The overall process involves the following steps:

• Enable entities for export in the Generalized Export Dashboard portal. You may enable many entities at once. This step also allows you to enable ongoing export of these entities.

• Submit the Generalized Initial Export Initiator (F1-GEXPI ) batch process to export the current content of all enabled entities. This step submits a separate batch process for each entity you have enabled for export.

• Schedule the Generalized Ongoing Export (F1-GEEXO ) batch process to run periodically.

The following sections further discusses concepts and guidelines related to the generalized data export method.

Eligibility

By default a maintenance object is eligible for the generalized data export method unless explicitly marked otherwise by the Data Export Class option.
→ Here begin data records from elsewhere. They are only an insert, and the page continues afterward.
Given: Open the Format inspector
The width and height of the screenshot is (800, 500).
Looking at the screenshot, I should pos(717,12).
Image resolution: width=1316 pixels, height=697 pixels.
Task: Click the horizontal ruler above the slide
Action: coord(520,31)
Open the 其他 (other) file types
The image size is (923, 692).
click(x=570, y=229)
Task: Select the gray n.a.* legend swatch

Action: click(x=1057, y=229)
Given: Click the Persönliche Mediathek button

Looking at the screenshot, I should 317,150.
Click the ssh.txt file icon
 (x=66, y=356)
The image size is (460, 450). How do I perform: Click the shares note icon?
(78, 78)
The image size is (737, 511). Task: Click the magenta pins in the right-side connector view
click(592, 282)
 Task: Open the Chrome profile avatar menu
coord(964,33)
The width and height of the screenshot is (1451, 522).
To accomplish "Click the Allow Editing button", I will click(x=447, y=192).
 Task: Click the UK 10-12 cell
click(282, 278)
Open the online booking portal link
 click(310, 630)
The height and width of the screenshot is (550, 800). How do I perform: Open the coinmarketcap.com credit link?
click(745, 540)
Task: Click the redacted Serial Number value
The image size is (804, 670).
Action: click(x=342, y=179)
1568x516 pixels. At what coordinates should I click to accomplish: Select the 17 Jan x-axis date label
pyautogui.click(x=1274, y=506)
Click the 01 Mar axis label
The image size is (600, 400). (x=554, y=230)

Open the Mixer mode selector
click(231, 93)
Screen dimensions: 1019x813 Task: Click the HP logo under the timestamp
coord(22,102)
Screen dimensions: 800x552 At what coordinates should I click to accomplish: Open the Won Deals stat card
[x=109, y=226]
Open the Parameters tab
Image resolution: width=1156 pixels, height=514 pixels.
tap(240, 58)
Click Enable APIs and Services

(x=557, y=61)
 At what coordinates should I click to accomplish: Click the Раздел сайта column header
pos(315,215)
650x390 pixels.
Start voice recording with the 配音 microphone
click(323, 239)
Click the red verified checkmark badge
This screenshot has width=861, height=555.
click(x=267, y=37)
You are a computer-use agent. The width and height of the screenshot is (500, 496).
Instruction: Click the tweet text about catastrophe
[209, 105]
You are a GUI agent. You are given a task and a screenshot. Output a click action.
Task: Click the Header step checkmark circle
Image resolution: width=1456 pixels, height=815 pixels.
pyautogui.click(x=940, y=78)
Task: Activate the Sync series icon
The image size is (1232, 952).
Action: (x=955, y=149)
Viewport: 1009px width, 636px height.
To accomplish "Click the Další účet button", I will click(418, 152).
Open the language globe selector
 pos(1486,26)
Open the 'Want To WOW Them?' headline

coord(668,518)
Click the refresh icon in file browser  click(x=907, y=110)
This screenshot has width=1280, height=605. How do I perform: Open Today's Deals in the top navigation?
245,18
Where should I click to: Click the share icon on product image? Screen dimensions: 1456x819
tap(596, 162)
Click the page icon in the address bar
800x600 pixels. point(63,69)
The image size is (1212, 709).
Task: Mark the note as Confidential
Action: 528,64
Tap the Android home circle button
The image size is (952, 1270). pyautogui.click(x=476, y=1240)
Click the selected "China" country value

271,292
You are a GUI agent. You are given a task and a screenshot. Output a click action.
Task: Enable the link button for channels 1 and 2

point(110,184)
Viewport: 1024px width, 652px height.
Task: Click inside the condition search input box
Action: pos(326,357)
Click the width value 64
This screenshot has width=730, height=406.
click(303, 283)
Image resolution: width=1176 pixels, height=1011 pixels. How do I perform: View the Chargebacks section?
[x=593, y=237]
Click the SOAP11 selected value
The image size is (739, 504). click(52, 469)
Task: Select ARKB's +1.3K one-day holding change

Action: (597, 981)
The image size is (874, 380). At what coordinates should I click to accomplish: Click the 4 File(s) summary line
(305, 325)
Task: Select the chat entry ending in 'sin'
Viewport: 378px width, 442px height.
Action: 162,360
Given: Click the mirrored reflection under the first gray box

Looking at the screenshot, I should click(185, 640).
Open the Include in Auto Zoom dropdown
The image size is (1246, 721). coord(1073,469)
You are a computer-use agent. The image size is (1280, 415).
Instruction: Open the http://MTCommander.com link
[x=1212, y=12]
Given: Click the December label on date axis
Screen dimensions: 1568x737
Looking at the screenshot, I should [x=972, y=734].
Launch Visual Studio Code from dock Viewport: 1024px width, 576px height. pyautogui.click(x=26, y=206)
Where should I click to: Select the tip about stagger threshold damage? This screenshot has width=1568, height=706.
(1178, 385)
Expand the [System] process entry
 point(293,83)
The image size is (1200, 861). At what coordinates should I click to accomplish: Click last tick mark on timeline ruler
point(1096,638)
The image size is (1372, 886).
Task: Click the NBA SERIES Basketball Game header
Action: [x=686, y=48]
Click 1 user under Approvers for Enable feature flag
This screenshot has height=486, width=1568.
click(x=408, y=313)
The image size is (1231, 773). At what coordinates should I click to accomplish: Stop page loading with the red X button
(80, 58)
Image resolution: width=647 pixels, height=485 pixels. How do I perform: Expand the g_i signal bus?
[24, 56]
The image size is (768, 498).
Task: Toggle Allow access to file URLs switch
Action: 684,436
The option may be used to mark an entity as either not allowed for any type of export or allowed for a specialized export only. The lack of such explicit option means the maintenance object is eligible for the generalized export.

One Method Fits All

The generalized data export method is designed to accommodate many eligible maintenance objects in a generic way that must also takes performance considerations into account. For this reason this method does not support entity specific filtering options nor custom rules of any kind.

The following rules apply to all entities that may be exported using this method:

• Entire data is exported. All fields on all tables that belong to the maintenance object are exported except for “key” and “log” tables if any.

• Same data structure and format is used for all entities. Refer to the Record Format section for more information.

• Data is exported to files only. Refer to the Export To Files Only section for more information.

• All changes are captured. It is not possible to exclude some changes from being tracked for ongoing export based on custom business rules.

• When data changes, a full snapshot of the data related to that entity is exported to avoid heavy data merging on the target side.

Note:
Export is not supported for entities that rely on the logical time zone functionality. This type of definition is not commonly used and includes maintenance objects that at least one of their fields is defined as stored in Logical Standard Time.

Export To Files Only

The immediate destination of both initial and ongoing export processes are files in a customer specified location. In a Cloud installation files are created in a customer owned Object Storage.

Based on your business requirements you may further consume these files by downstream applications such as data lakes etc.

Enabling Data Export

To enable data export for an eligible maintenance object a Data Export Control record needs to be created. The record keeps an indication of whether the initial export for the maintenance object has been completed or not and whether changes made to the entity should be tracked and exported on an ongoing basis. A designated portal allows you to enable the generalized data export for many maintenance objects at once as well as monitor their current export status at a glance. Refer to Generalized Export Dashboard portal for more information.

Note:
When applicable, ongoing data export should be enabled before submitting the initial export batch process for the entity. This ensures that changes made during the initial export are properly tracked.

Initial Data Export

Each maintenance object that is eligible for the generalized data export method is associated with an initial data export batch control that is referenced on the maintenance object using the Export Batch Control option. The same common batch program is used by all these batch controls to export the entire data of an entity to files. The process is multi-threaded and produces one file per thread by default. An optional batch parameter allows for multiple smaller files to be generated per thread by setting a limit on the number of records written to each file. Refer to the File Size section for more information.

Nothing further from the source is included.